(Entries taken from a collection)
=-=-=-=-=

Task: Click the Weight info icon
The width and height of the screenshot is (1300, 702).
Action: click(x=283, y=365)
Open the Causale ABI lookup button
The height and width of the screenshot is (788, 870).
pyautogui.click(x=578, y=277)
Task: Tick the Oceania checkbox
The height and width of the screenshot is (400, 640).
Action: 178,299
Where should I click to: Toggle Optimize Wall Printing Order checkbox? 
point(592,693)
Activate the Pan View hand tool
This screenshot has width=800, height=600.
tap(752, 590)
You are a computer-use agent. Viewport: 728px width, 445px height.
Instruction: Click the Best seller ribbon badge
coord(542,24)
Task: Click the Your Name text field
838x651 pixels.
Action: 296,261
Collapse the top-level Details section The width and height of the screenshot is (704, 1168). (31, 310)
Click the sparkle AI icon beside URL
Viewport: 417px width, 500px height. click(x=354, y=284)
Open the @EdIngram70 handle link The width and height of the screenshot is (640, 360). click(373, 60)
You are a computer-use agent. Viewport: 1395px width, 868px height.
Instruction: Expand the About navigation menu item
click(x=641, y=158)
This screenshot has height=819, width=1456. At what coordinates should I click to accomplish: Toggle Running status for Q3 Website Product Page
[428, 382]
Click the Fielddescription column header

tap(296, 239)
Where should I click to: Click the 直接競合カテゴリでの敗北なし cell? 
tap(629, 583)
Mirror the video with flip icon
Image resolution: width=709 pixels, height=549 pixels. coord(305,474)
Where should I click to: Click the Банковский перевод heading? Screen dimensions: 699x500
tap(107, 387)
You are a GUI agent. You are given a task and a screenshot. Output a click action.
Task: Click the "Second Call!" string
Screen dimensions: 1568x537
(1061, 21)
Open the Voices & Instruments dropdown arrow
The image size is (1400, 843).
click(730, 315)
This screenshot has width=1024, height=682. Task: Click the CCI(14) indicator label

=-=-=-=-=

**Task requirements**
The answer must hold only the lines from the first line of the data through the line bearing "Task: Tick the Oceania checkbox", returned exactly.

**Solution to this exercise**
Task: Click the Weight info icon
The width and height of the screenshot is (1300, 702).
Action: click(x=283, y=365)
Open the Causale ABI lookup button
The height and width of the screenshot is (788, 870).
pyautogui.click(x=578, y=277)
Task: Tick the Oceania checkbox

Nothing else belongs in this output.